■ EXERCISE BRIEF ■
An exact copy of all the data below is required.

+-------+

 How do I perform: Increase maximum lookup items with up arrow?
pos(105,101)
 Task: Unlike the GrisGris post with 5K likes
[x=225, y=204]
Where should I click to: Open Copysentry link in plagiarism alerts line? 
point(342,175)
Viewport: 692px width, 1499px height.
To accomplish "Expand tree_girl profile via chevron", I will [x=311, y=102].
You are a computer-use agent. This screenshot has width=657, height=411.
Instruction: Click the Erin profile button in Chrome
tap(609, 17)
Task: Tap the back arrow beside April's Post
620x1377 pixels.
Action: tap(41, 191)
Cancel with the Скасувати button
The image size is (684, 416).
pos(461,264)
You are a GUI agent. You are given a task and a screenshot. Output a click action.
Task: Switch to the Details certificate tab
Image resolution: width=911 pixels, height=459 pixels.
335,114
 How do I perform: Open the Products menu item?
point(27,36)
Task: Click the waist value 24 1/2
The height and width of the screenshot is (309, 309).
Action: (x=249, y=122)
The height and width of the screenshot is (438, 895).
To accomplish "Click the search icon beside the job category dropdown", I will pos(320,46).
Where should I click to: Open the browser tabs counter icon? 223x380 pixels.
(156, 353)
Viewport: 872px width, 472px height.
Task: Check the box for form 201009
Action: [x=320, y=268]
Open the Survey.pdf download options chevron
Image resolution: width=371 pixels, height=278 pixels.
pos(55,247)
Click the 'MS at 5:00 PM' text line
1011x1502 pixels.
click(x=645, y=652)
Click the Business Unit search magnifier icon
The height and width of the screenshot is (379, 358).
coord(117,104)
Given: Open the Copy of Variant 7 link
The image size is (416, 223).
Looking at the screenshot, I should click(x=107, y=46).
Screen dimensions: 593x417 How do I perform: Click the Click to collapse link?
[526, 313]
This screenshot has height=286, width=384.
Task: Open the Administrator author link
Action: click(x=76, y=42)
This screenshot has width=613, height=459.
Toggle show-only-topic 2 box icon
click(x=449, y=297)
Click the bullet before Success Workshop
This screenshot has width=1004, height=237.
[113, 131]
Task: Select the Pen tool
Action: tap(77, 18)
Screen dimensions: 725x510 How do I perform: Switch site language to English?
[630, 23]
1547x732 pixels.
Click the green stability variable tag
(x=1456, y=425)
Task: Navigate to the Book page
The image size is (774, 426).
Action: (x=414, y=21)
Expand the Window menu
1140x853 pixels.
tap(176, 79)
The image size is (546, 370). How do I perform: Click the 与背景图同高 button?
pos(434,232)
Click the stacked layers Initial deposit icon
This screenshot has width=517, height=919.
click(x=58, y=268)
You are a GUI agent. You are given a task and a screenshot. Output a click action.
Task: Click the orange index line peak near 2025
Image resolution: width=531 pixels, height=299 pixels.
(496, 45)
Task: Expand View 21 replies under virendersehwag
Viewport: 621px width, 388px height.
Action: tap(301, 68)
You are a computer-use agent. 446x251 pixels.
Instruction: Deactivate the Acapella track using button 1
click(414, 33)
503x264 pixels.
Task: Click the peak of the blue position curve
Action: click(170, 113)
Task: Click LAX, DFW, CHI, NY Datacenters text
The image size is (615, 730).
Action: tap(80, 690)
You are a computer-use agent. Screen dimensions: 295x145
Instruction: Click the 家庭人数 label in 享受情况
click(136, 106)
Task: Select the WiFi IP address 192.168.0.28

+-------+

■ ANSWER SECTION ■
 How do I perform: Increase maximum lookup items with up arrow?
pos(105,101)
 Task: Unlike the GrisGris post with 5K likes
[x=225, y=204]
Where should I click to: Open Copysentry link in plagiarism alerts line? 
point(342,175)
Viewport: 692px width, 1499px height.
To accomplish "Expand tree_girl profile via chevron", I will [x=311, y=102].
You are a computer-use agent. This screenshot has width=657, height=411.
Instruction: Click the Erin profile button in Chrome
tap(609, 17)
Task: Tap the back arrow beside April's Post
620x1377 pixels.
Action: tap(41, 191)
Cancel with the Скасувати button
The image size is (684, 416).
pos(461,264)
You are a GUI agent. You are given a task and a screenshot. Output a click action.
Task: Switch to the Details certificate tab
Image resolution: width=911 pixels, height=459 pixels.
335,114
 How do I perform: Open the Products menu item?
point(27,36)
Task: Click the waist value 24 1/2
The height and width of the screenshot is (309, 309).
Action: (x=249, y=122)
The height and width of the screenshot is (438, 895).
To accomplish "Click the search icon beside the job category dropdown", I will pos(320,46).
Where should I click to: Open the browser tabs counter icon? 223x380 pixels.
(156, 353)
Viewport: 872px width, 472px height.
Task: Check the box for form 201009
Action: [x=320, y=268]
Open the Survey.pdf download options chevron
Image resolution: width=371 pixels, height=278 pixels.
pos(55,247)
Click the 'MS at 5:00 PM' text line
1011x1502 pixels.
click(x=645, y=652)
Click the Business Unit search magnifier icon
The height and width of the screenshot is (379, 358).
coord(117,104)
Given: Open the Copy of Variant 7 link
The image size is (416, 223).
Looking at the screenshot, I should click(x=107, y=46).
Screen dimensions: 593x417 How do I perform: Click the Click to collapse link?
[526, 313]
This screenshot has height=286, width=384.
Task: Open the Administrator author link
Action: click(x=76, y=42)
This screenshot has width=613, height=459.
Toggle show-only-topic 2 box icon
click(x=449, y=297)
Click the bullet before Success Workshop
This screenshot has width=1004, height=237.
[113, 131]
Task: Select the Pen tool
Action: tap(77, 18)
Screen dimensions: 725x510 How do I perform: Switch site language to English?
[630, 23]
1547x732 pixels.
Click the green stability variable tag
(x=1456, y=425)
Task: Navigate to the Book page
The image size is (774, 426).
Action: (x=414, y=21)
Expand the Window menu
1140x853 pixels.
tap(176, 79)
The image size is (546, 370). How do I perform: Click the 与背景图同高 button?
pos(434,232)
Click the stacked layers Initial deposit icon
This screenshot has width=517, height=919.
click(x=58, y=268)
You are a GUI agent. You are given a task and a screenshot. Output a click action.
Task: Click the orange index line peak near 2025
Image resolution: width=531 pixels, height=299 pixels.
(496, 45)
Task: Expand View 21 replies under virendersehwag
Viewport: 621px width, 388px height.
Action: tap(301, 68)
You are a computer-use agent. 446x251 pixels.
Instruction: Deactivate the Acapella track using button 1
click(414, 33)
503x264 pixels.
Task: Click the peak of the blue position curve
Action: click(170, 113)
Task: Click LAX, DFW, CHI, NY Datacenters text
The image size is (615, 730).
Action: tap(80, 690)
You are a computer-use agent. Screen dimensions: 295x145
Instruction: Click the 家庭人数 label in 享受情况
click(136, 106)
Task: Select the WiFi IP address 192.168.0.28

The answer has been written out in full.